It is especially useful in platformers or top-down games, for example.
Tip:
`move_and_slide()` automatically calculates frame-based movement
using `delta`. Do *not* multiply your velocity vector by `delta`
before passing it to `move_and_slide()`.
In addition to the velocity vector, `move_and_slide()` takes a number of
other parameters allowing you to customize the slide behavior:
- `up_direction` - *default value:* `Vector2( 0, 0 )`
This parameter allows you to define what surfaces the engine should consider
being the floor. Setting this lets you use the `is_on_floor()`, `is_on_wall()`,
and `is_on_ceiling()` methods to detect what type of surface the body is
in contact with. The default value means that all surfaces are considered walls.
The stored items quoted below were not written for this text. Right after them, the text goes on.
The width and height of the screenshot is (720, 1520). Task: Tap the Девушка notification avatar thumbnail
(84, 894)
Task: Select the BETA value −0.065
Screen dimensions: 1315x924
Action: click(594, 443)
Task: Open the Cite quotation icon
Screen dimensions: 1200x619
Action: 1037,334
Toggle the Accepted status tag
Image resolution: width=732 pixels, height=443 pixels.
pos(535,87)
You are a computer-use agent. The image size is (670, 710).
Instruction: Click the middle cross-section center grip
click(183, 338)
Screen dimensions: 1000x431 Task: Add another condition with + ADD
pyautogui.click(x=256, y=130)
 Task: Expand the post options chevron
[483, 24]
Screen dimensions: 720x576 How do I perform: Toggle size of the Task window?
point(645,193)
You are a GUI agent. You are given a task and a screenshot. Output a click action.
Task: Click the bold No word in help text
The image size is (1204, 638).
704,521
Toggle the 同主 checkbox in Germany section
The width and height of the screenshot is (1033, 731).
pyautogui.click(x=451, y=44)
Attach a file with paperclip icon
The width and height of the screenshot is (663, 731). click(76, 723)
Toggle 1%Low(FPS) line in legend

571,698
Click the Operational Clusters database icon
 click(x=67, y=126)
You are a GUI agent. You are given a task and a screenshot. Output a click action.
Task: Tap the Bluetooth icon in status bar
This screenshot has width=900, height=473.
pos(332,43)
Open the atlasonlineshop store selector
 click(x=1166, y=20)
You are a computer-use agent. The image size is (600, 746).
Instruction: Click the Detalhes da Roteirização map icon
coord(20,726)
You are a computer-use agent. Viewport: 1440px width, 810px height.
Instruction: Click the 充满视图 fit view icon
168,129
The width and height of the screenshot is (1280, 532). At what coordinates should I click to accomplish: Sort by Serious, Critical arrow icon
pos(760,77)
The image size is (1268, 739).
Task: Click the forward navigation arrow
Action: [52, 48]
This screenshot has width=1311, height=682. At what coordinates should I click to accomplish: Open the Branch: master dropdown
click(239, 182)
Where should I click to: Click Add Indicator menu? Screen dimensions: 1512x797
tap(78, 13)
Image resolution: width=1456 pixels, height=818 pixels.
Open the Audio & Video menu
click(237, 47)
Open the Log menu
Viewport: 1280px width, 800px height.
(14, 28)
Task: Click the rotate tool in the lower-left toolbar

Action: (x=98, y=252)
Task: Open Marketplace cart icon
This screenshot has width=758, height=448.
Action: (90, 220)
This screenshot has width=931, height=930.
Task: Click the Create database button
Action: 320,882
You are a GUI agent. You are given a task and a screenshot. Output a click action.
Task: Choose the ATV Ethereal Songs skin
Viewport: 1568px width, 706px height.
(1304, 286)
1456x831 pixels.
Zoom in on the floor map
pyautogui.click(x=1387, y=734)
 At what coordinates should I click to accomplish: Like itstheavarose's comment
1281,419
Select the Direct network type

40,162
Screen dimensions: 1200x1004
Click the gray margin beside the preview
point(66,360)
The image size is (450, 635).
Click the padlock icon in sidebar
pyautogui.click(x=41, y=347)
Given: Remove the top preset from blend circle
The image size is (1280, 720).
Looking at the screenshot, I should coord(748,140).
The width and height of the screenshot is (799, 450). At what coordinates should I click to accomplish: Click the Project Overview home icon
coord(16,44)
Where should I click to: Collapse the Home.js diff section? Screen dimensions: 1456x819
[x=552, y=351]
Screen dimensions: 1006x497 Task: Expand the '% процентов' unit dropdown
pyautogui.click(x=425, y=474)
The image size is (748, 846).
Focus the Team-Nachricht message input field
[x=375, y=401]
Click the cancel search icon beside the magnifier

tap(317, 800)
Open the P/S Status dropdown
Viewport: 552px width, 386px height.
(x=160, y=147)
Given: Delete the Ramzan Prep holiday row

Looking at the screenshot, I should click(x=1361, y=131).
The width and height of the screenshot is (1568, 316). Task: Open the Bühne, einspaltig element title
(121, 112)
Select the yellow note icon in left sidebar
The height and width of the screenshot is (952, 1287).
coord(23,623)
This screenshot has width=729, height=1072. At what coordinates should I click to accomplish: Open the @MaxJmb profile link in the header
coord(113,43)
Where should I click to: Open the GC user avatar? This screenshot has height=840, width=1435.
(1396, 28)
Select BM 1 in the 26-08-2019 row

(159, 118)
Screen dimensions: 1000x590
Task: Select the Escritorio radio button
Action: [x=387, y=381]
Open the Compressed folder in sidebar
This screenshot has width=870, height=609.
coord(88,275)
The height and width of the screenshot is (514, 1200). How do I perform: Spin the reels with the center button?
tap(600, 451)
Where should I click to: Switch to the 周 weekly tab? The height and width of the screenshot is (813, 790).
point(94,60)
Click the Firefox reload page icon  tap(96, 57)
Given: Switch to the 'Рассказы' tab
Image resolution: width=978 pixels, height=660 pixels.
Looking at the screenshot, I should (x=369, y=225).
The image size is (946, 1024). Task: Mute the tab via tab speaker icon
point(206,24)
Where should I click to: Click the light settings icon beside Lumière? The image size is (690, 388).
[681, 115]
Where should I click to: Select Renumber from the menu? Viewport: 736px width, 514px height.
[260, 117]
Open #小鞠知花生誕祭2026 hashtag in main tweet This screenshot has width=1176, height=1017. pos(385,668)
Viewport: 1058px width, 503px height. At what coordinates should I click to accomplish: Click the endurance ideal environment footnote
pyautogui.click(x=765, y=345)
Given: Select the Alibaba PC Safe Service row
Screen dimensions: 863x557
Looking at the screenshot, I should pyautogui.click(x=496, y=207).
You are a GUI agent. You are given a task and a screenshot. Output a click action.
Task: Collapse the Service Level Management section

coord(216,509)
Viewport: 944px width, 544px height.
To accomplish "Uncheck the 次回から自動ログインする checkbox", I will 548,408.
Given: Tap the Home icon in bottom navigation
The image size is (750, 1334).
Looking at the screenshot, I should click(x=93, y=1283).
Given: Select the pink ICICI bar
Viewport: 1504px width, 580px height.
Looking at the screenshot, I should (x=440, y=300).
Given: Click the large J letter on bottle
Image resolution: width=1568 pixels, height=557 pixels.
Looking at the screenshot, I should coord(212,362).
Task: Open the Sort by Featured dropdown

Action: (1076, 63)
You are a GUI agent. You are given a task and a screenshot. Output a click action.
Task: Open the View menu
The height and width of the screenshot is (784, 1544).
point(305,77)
- `stop_on_slope` - *default value:* `false`
This parameter prevents a body from sliding down slopes when standing still.
- `max_slides` - *default value:* `4`
This parameter is the maximum number of collisions before the body stops moving. Setting
it too low may prevent movement entirely.
- `floor_max_angle` - *default value:* `0.785398` (in radians, equivalent to `45` degrees)
This parameter is the maximum angle before a surface is no longer considered a "floor."
- `infinite_inertia` - *default value:* `true`
When this parameter is `true`, the body can push `RigidBody2D`
nodes, ignoring their mass, but won't detect collisions with them. If it's `false`
the body will collide with rigid bodies and stop.
`move_and_slide_with_snap`
This method adds some additional functionality to move_and_slide() by adding
the snap parameter. As long as this vector is in contact with the ground, the
body will remain attached to the surface. Note that this means you must disable
snapping when jumping, for example. You can do this either by setting snap
to Vector2.ZERO or by using move_and_slide() instead.
Detecting collisions
When using move_and_collide() the function returns a KinematicCollision2D
directly, and you can use this in your code.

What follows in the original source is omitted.